Gostaria que o leitor fizesse comigo um rápido exercício mental. Da tela do celular ou do computador de onde me lê, tente transportar seu corpo para uma sarjeta. Pense em como seria viver exposto a um imenso e imprevisível contingente de violências. Em como seria viver sentindo fome. Viver sem ter uma superfície adequada para dormir. Em como seria não ter uma família e sua rede de apoio ser, com sorte, formada por pessoas passando por tantas dificuldades quanto você. Pense em como seria enfrentar uma absoluta instabilidade a respeito de seu futuro. Peço que responda com sinceridade: diante de um cenário assim, você não iria urrar por qualquer remédio ou veneno que o ajudasse a suportar? Porque eu iria.
Se pode argumentar que dar esmola é assistencialismo. De minha parte considero que, tendo possibilidade de fazê-lo, não é mais do que obrigação. Isto não significa dizer que deixei de ter esperança revolucionária, que parei de desejar que esta sociedade sofra uma transformação radical que resulte em não haver mais pessoas vivendo na rua, enquanto outras vivem em mansões. Significa apenas admitir que, enquanto a revolução não acontece, há gente sofrendo aqui, sofrendo agora.

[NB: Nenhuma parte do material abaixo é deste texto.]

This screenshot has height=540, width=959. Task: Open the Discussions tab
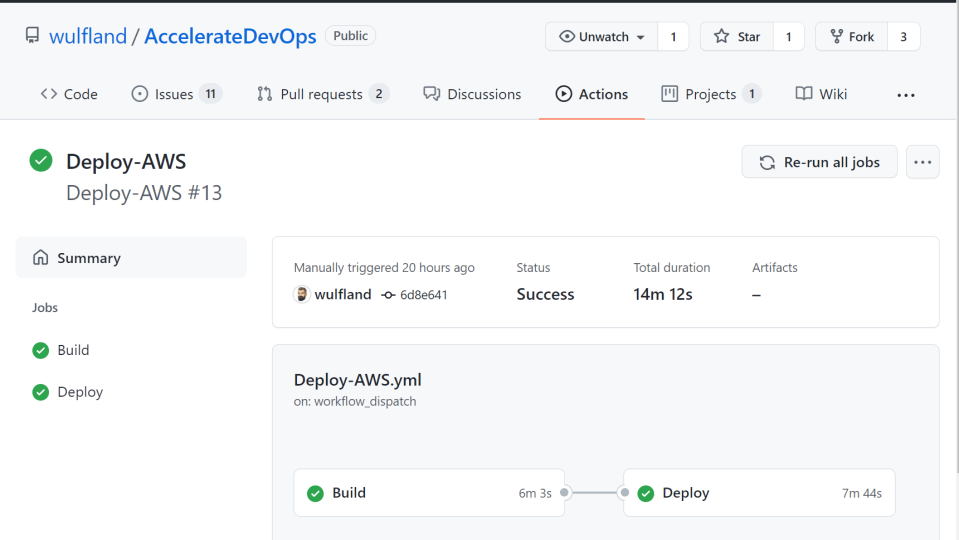tap(472, 94)
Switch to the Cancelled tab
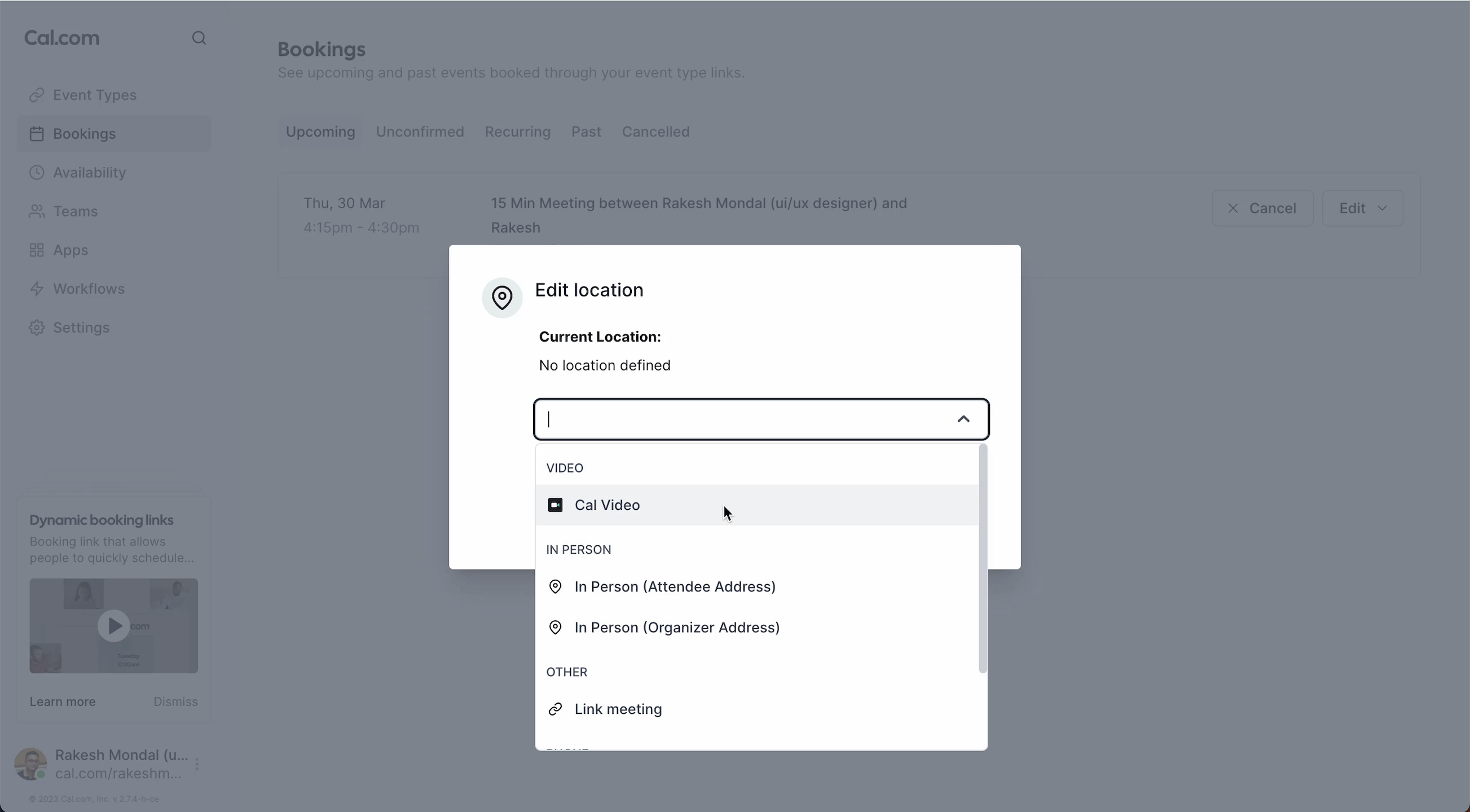The height and width of the screenshot is (812, 1470). click(655, 132)
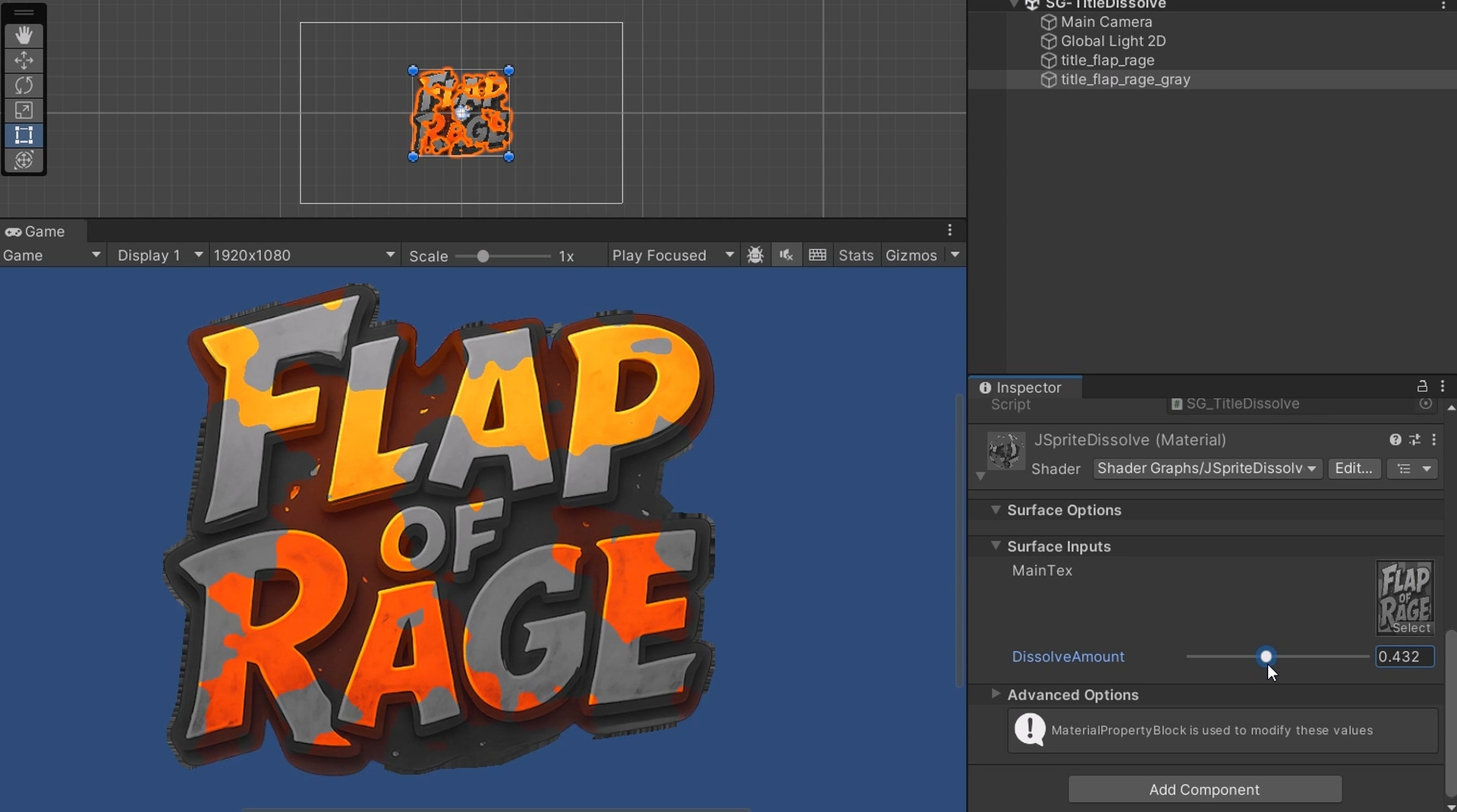Screen dimensions: 1457x812
Task: Click the Add Component button
Action: coord(1204,789)
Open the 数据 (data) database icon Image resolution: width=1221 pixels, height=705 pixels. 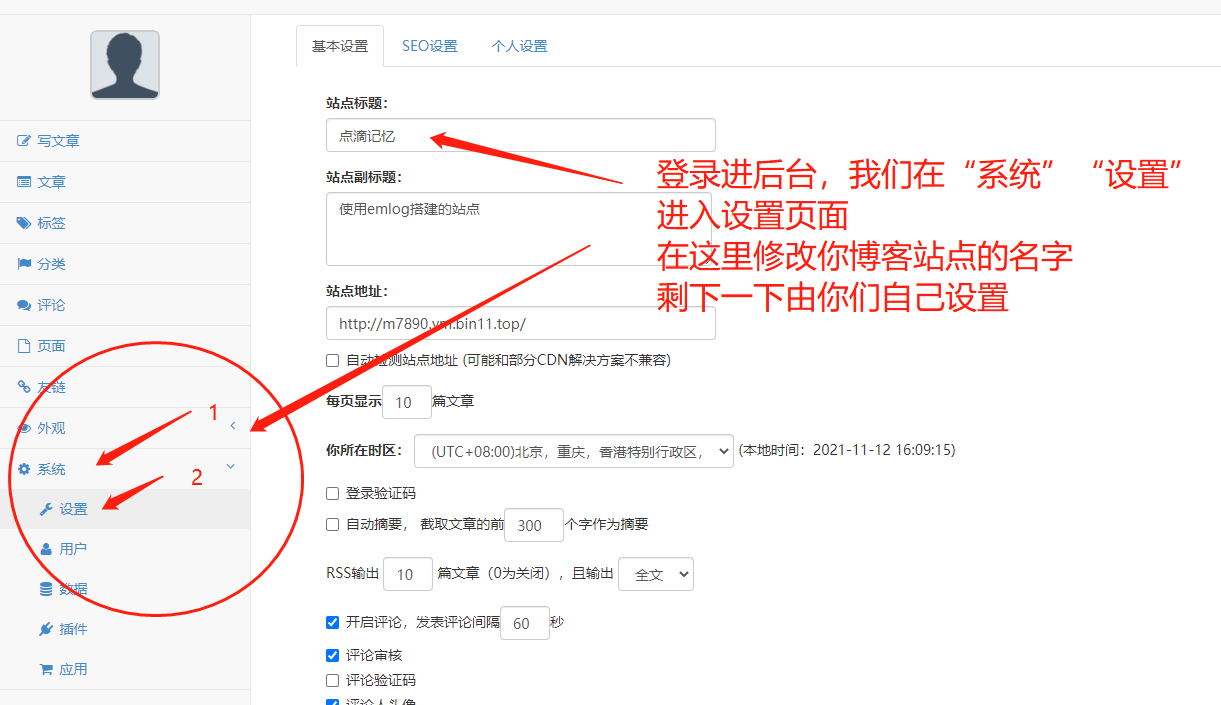46,588
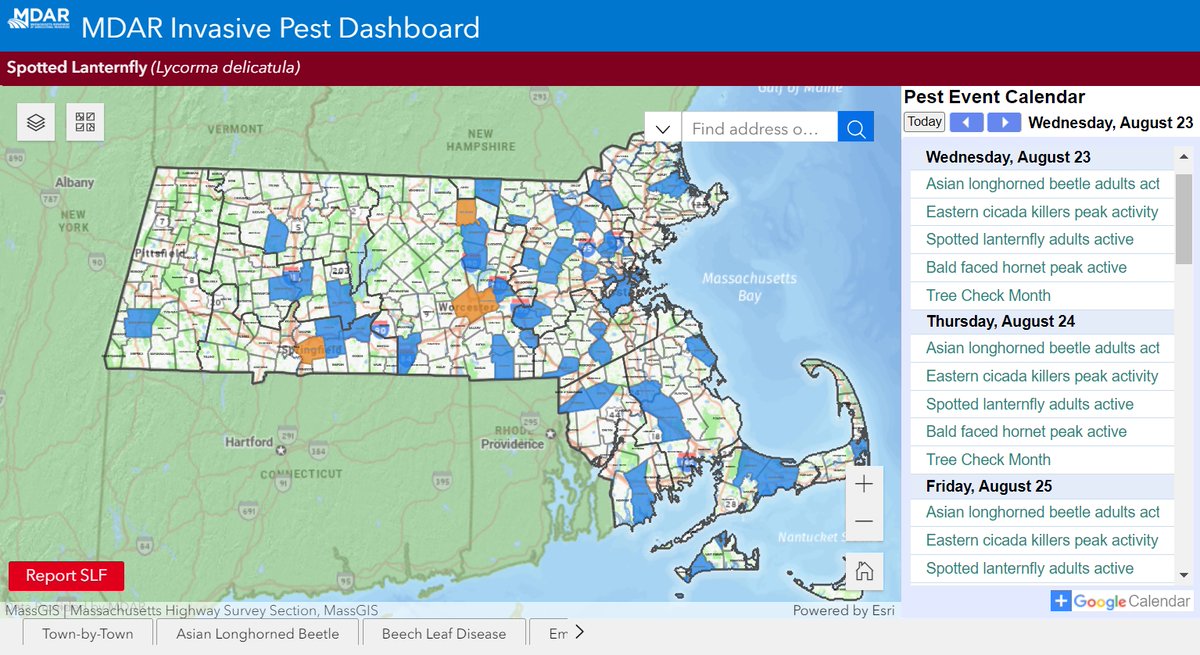Click the Report SLF button

65,575
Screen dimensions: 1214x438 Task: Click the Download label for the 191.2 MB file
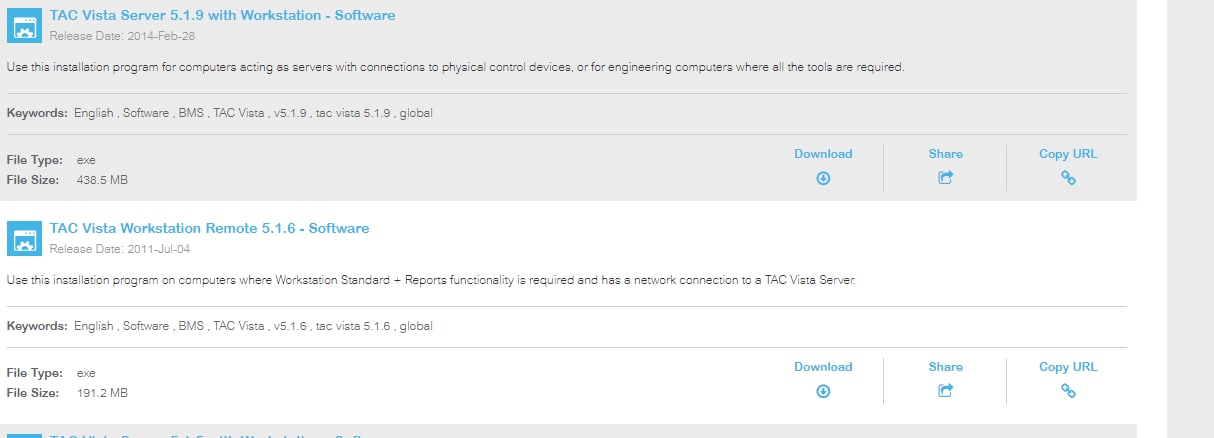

É o tipo de entendimento que levou o Padre Júlio Lancelotti, um homem idoso e religioso, a carregar uma marreta para baixo do viaduto de São Paulo e quebrar as pedras de concreto colocadas pela Prefeitura, que impediam a população na rua de dormir no espaço, em mais um gesto de higienização social dos centros urbanos.
Creio impossível acreditar que haja bondade ou compaixão em deliberadamente negar dinheiro a quem precisa dele para atravessar mais um dia, seja comendo, seja ficando chapado. Vivemos em um país predominantemente cristão, crédulo de um messias que viveu na pobreza, que sobreviveu à custa de esmolas. Este mesmo país aprendeu, muitas vezes na escola, a oração de São Francisco, que roga para que possamos consolar mais do que ser consolados, que é dando que se recebe. Esta parte da ética cristã, da qual me lembro mesmo sendo agnóstica, às vezes parece ficar pelo caminho de nossa socialização.
Penso que é urgente que paremos de tentar justificar moralmente nossa indiferença com a miséria, apenas para aliviar nosso sono. Não há dilema. Enquanto houver gente vivendo na rua, não podemos estar em paz com nossa consciência coletiva. Precisamos dormir e acordar intranquilos.